El marco regulatorio regional como palanca, no como amenaza
En América Latina, la presión regulatoria está empujando la agenda de gobernanza desde afuera hacia adentro. La LGPD brasileña (Lei Geral de Proteção de Dados) obliga a las organizaciones a mapear sus datos personales, definir bases legales de tratamiento y designar un Encarregado —rol que en la práctica recae sobre el DPO o se superpone con funciones de governance. En Argentina, la Ley 25.326 está en proceso de reforma con un proyecto que incorpora estándares más cercanos al GDPR europeo, incluyendo la figura del delegado de protección de datos y evaluaciones de impacto. En México, la LFPDPPP y sus lineamientos del INAI ya exigen documentación de flujos de datos personales que es, en esencia, data lineage aplicado a un subconjunto crítico del inventario corporativo.
Este contexto crea una oportunidad concreta: usar el cumplimiento regulatorio como caso de negocio para financiar el programa de gobernanza más amplio. Un CDO que logra articular “necesitamos catálogo de datos y data lineage para responder a los requerimientos de la ANPD o la AAIP” tiene un argumento presupuestario mucho más sólido que uno que habla de “madurez de datos” en abstracto.
Qué hace un CDO con esto el lunes a la mañana
El punto de partida no es un framework completo. Es una decisión de scope. Bob Seiner, referente del modelo Non-Invasive Data Governance, sostiene que la gobernanza efectiva parte de reconocer y formalizar lo que la organización ya hace informalmente —quién responde preguntas sobre un dato, quién aprueba cambios en una definición de negocio— antes de imponer estructuras nuevas. Aplicado a la realidad latinoamericana, esto significa identificar los tres o cinco dominios de datos más críticos para el negocio (clientes, productos, finanzas, por ejemplo), asignar data stewards con nombre y apellido en cada uno, y establecer un mecanismo mínimo de resolución de conflictos sobre definiciones y calidad.

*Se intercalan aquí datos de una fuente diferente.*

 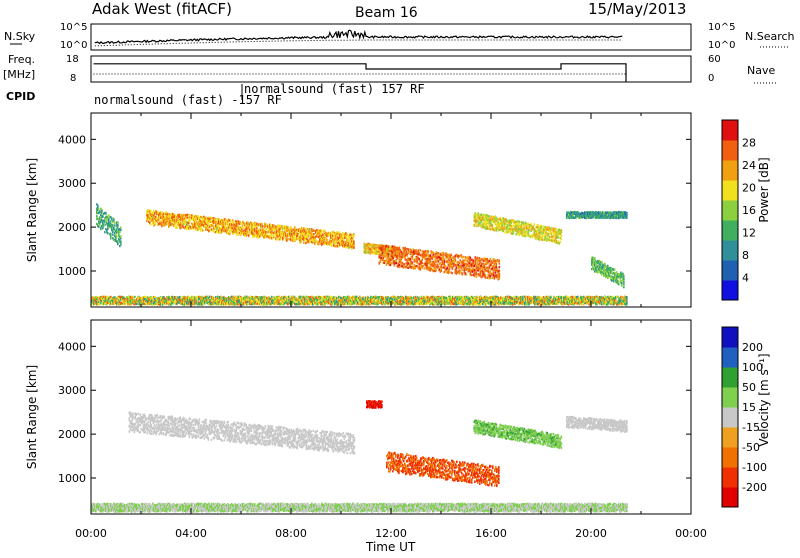 I want to click on beam-title: Beam 16, so click(x=386, y=13).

- Auditar qué áreas del DAMA-DMBOK están cubiertas formalmente y cuáles operan de manera ad hoc o directamente no existen.

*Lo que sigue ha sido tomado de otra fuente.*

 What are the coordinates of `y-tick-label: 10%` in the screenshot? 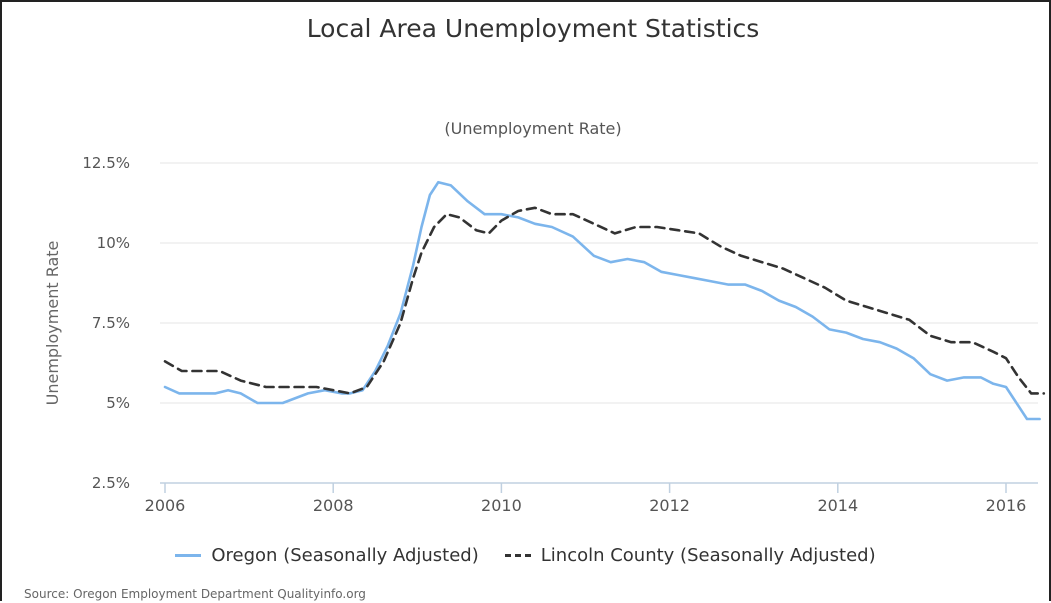 It's located at (114, 243).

- Mapear los dominios de datos que tienen impacto regulatorio directo (datos personales bajo LGPD/Ley 25.326/LFPDPPP) y usarlos como piloto del programa de gobernanza.

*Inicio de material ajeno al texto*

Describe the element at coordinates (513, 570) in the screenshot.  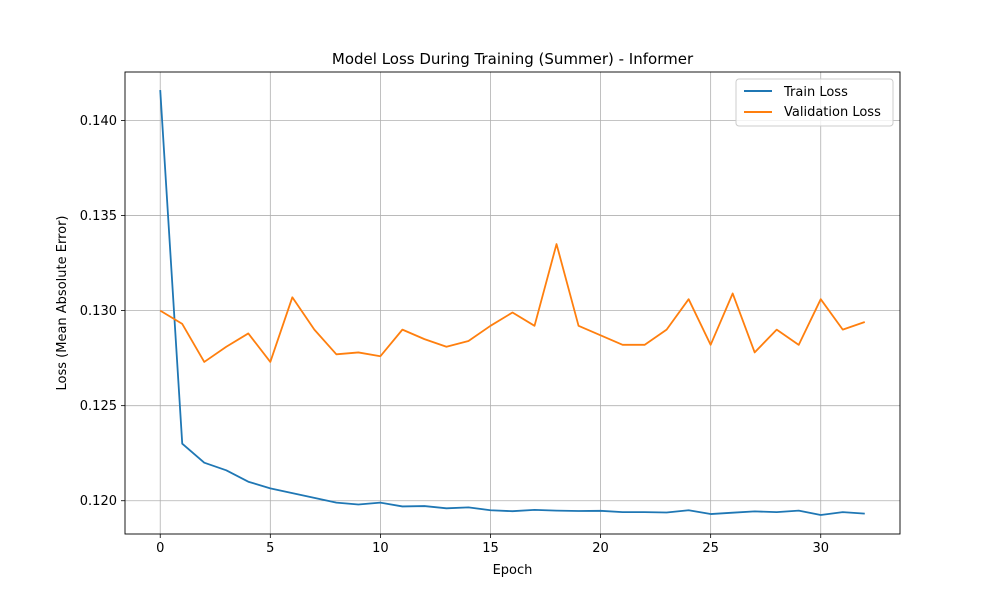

- Identificar los data stewards informales actuales —las personas que hoy de facto responden preguntas sobre el dato— y formalizarlos antes de crear roles nuevos.
- Establecer una métrica de calidad de datos por dominio y reportarla al Comité de Dirección junto con el riesgo regulatorio asociado.
La trampa del perfeccionismo y el costo de la espera
Uno de los patrones más comunes en organizaciones que llevan años “implementando gobernanza” sin resultados visibles es la búsqueda del modelo perfecto antes de ejecutar. Se diseña el catálogo ideal, se debaten taxonomías durante meses, se espera la herramienta correcta. Mientras tanto, los datos críticos siguen sin owner formal, los pipelines se multiplican sin documentación y los auditores —ya sean internos o de la autoridad regulatoria— encuentran los mismos gaps año tras año. John Ladley, en su obra sobre data governance, es explícito al respecto: la gobernanza de datos es un programa de gestión del cambio con componentes técnicos, no un proyecto tecnológico con componentes de gestión del cambio. Invertir esa relación es la causa más frecuente de fracaso.
En un entorno donde las regulaciones latinoamericanas están madurando más rápido que los programas internos de gobernanza, la pregunta ya no es si implementar un marco —sino cuánto cuesta cada mes de demora.